The Great Canadian Holiday Baking Show is a Christmas special edition of The Great Canadian Baking Show.  Episodes have featured bakers from previous seasons of The Great Canadian Baking Show competing in season baking challenges to be named "Star Holiday Baker".  Three episodes of the The Great Canadian Holiday Baking Show have aired, in 2019, 2021, and 2022 respectively.

2019

The first episode of The Great Canadian Holiday Baking Show aired on November 13, 2019.  It featured four bakers from the show's first two seasons returning to compete in seasonal baking challenges.

This marked the final episode of hosts Carolyn Taylor and Aurora Browne in their presenting roles.

Bakers

Bakes
For the signature challenge, the bakers had two and a half hours to produce 12 edible ornament cookies. The technical challenge gave the bakers three hours to create a challah and accompany it with homemade butter and apple butter. The bakers' showstopper challenge was to construct an elaborate, edible, and structurally-sound Christmas village in four hours.

2021

A second episode of The Great Canadian Holiday Baking Show aired on December 12, 2021.  It featured four finalists from the show's first three seasons returning to compete in seasonal baking challenges.

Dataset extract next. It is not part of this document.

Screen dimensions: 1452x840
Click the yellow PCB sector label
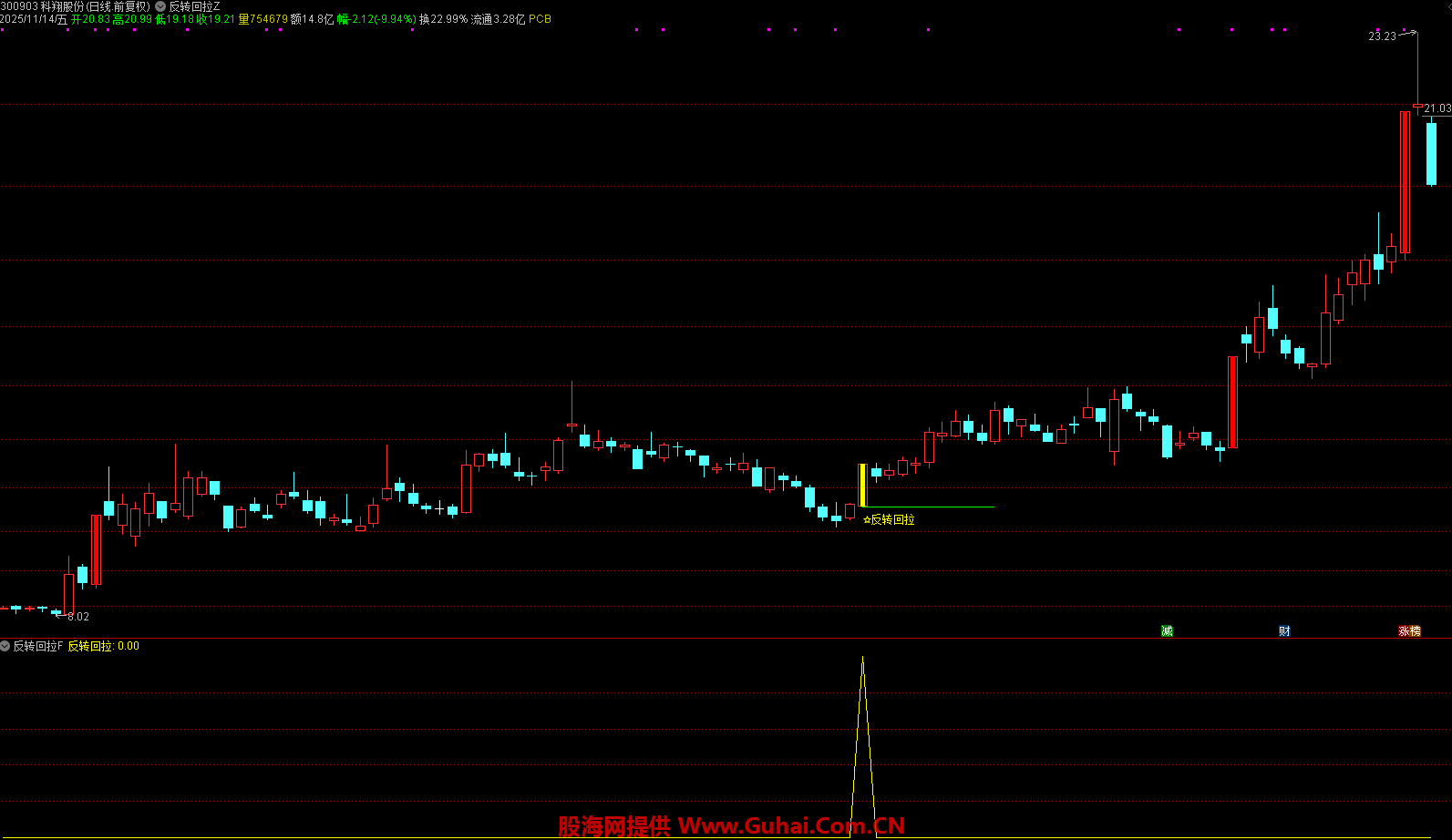click(x=540, y=19)
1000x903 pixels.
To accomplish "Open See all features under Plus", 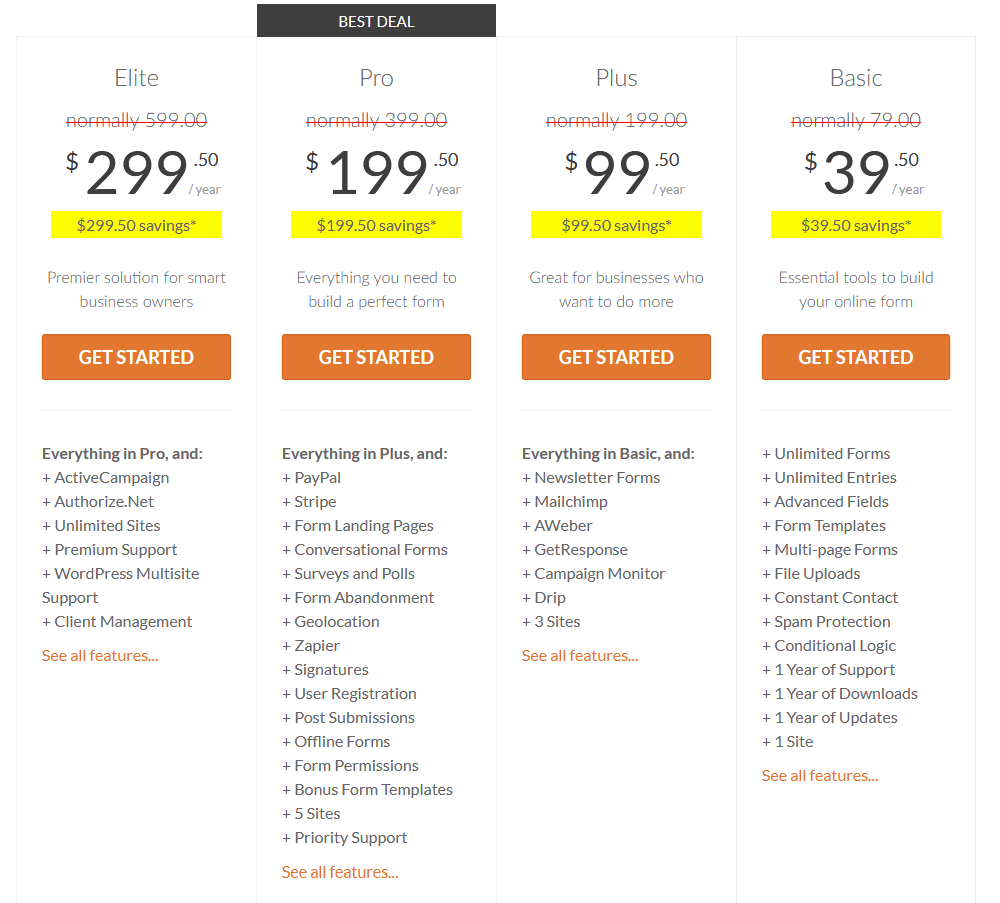I will 579,655.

Ann Pornel and Alan Shane Lewis, the hosts since season 4 of The Great Canadian Baking Show, appeared as presenters.

Bakers

Bakes
For the signature challenge, the bakers had to make a festive baking tray with two different types of desserts in two and a half hours.  The technical challenge gave the bakers one hour and 45 minutes to make a vínarterta, a seven layered cake of alternating layers of almond biscuit and prune jam, originally brought to Manitoba by Icelandic settlers. The bakers' showstopper challenge was to create a choux wreath with incredible flavours and elaborate decorations in four hours.

2022

A third episode of The Great Canadian Holiday Baking Show aired on November 27, 2022.  The episode featured returning bakers from the second, fourth, and fifth seasons to compete in seasonal baking challenges.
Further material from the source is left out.